The truth is my father, whoever he was, likely never knew she was pregnant.
I never met any family. If I asked, she told me there weren’t any. I never bothered looking for any.”
“Sweetheart, I will call you whatever you want me to call you and give you whatever it’s within my power to do to make you feel safe.”
Emmy laced fingers with me, still staring into my eyes.
“I want to be yours. I need to be yours. You can ask Lilah, that’s not something I’ve ever said to anyone before.
Ever. You make me feel safe. Wanted. Everything just clicks into place now and that’s never happened to me before with anyone else.
And you calling me your babygirl turns me gooey in my soul, not just my panties. ”
She finally rewarded me with the hint of a smile.
“But I also understand now what you meant about doing stuff that I want to do. The teacher said to think of the whole thing—kink or BDSM or whatever you want to call it—like a buffet. Pick what you want, load up your plate on your favorites, maybe try a bite here and there of stuff that you’re curious about but don’t want to commit to.
And to never feel obligated to try something you think you won’t like.
Or, never feel afraid to realize there’s something you thought you liked, or maybe used to like, that you realize you’re not fond of anymore.
Or to keep trying certain things because you want to like them but need to get used to them.
That we’re adults, and we are free to say ‘no’ to anything we want when it comes to this, and we don’t need to justify it.
And we don’t need to justify wanting or enjoying the things we want to do. ”

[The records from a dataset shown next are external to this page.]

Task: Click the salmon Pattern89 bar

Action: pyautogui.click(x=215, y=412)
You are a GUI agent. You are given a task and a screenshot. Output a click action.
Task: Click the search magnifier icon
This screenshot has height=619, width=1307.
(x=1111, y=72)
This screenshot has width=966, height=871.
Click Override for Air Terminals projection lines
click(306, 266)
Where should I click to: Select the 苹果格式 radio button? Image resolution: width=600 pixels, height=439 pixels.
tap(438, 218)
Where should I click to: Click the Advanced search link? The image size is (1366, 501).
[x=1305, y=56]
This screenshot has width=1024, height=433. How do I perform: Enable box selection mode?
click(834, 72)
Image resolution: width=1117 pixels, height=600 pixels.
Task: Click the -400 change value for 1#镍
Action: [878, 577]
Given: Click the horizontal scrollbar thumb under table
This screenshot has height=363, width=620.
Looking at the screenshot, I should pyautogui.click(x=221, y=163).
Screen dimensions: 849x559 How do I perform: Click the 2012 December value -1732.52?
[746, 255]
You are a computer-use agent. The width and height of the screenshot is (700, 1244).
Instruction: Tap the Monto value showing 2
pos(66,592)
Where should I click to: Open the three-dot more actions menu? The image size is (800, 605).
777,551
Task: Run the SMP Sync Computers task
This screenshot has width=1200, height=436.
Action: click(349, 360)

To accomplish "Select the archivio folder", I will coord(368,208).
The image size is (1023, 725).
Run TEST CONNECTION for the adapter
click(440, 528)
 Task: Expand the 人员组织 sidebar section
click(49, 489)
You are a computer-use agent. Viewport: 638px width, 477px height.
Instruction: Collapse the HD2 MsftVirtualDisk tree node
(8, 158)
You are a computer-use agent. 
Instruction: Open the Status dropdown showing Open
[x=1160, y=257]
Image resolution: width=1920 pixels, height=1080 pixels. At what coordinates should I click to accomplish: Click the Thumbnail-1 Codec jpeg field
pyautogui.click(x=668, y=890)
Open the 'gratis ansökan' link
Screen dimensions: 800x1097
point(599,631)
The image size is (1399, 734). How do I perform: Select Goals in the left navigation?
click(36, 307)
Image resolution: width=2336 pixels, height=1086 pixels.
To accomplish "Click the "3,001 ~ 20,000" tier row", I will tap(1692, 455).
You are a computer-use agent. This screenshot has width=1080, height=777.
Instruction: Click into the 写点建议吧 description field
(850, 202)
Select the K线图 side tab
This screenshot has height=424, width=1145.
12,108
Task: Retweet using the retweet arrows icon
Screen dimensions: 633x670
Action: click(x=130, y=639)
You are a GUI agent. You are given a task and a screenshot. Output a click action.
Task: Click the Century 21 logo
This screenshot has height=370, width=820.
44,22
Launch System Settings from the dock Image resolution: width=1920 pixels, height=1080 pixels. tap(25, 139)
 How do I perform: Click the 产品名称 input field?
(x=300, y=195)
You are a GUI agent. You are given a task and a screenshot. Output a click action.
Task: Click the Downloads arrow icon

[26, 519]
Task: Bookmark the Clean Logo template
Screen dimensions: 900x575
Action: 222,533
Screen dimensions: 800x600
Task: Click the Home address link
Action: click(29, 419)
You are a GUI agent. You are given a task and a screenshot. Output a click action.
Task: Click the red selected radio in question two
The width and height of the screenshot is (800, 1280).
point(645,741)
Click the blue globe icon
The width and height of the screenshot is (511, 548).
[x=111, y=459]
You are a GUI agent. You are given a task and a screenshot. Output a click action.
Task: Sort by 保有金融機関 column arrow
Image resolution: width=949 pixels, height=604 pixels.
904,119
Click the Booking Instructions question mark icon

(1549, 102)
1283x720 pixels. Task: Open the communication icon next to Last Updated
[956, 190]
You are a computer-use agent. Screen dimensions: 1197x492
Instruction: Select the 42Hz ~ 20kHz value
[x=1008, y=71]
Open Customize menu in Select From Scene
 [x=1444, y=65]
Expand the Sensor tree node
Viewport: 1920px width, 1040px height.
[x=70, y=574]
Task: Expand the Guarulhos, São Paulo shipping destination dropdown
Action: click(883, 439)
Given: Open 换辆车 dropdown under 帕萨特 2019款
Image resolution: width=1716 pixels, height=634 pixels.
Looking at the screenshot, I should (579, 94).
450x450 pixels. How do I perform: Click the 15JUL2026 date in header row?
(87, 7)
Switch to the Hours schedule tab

“That’s an excellent way of putting it.”
“I don’t want to be a full-time Little,” she added.
“I know that for sure after what I learned. Still, sometimes I want to have guilt-free fun, where I don’t feel self-conscious.
Like, I want little bites of it, just as snacks, but not for every meal.
From what I learned in class, I really think I’m a submissive and just want to play with Little stuff sometimes. What do you think?”
“I am not going to tell you what to label yourself, sweetheart, except for one thing.”
Her brow furrowed. “What’s that?”
I nuzzled her nose. “Mine.” I slanted my lips over hers, the first true kiss we’d shared, and I took my time savoring it, my cock hardening when she reached up, cupped her hand around the back of my head, and fisted my hair to keep me from ending the kiss.
Oh, yeah.
We were definitely missing the class.